The expression of midbrain DA neuron markers and dopamine release in Atoh1-induced neurons. (A–E): Atoh1-induced pluripotent stem cells were differentiated following the protocol shown in Fig. 4A. DA neurons at differentiation day 36 were immunostained for midbrain DA neuron markers (FOXA2, NURR1, EN1, TH, GIRK2, and DAT) and mature neuron marker (Synapsin). Cell nuclei were counterstained with DAPI. The arrows and arrowhead in (E) indicate DAT+ and DAT− neurons, respectively. Scale bars = 20 μm. (F, G): Representative HPLC chromatogram (F) and quantification (G) of DA and its metabolites (DOPAC, 3-MT, and HVA) released from Atoh1-induced DA neurons at differentiation day 36 in response to KCl-evoked depolarization for 15 minutes. The data represent means ± SEM (n = 2). Abbreviations: DA, dopaminergic; DAPI, 4′,6-diamidino-2-phenylindole; DAT, dopamine transporter; DOPAC, 3,4-dihydroxy-phenylacetic acid; GIRK2, G protein-regulated inward-rectifier potassium channel 2; HVA, homovanillic acid; 3-MT, 3-methoxytyramine; TH, tyrosine hydroxylase.

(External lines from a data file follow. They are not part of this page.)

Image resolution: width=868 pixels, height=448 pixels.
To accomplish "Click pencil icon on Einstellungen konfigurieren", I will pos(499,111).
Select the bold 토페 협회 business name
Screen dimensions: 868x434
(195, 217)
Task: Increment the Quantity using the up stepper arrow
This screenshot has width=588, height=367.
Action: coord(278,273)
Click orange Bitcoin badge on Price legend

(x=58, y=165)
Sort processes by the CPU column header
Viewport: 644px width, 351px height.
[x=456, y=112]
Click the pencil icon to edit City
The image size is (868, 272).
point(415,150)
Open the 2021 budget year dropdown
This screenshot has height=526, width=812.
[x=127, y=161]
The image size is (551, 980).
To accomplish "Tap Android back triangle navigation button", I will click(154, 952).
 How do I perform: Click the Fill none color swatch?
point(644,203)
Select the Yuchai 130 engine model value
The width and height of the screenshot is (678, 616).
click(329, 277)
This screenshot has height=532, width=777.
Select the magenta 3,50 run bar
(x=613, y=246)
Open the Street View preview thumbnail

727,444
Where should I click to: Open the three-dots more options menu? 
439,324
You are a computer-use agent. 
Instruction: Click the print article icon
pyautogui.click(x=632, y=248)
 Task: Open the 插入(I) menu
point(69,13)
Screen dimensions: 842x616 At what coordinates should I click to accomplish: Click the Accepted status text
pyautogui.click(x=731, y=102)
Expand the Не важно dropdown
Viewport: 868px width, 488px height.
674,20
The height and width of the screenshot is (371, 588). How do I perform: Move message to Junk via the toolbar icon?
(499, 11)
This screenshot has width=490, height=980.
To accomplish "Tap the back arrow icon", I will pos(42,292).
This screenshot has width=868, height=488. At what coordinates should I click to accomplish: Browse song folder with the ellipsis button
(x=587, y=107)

Functional Characterization of Atoh1-Induced DA Neurons
We asked whether Atoh1-induced DA neurons exhibit key physiological properties of mature midbrain DA neurons. Dopamine release was quantified in Atoh1-induced DA neurons at differentiation day 36. HPLC analysis demonstrated the release of dopamine and its metabolites evoked by KCl depolarization (Fig. 5F, 5G).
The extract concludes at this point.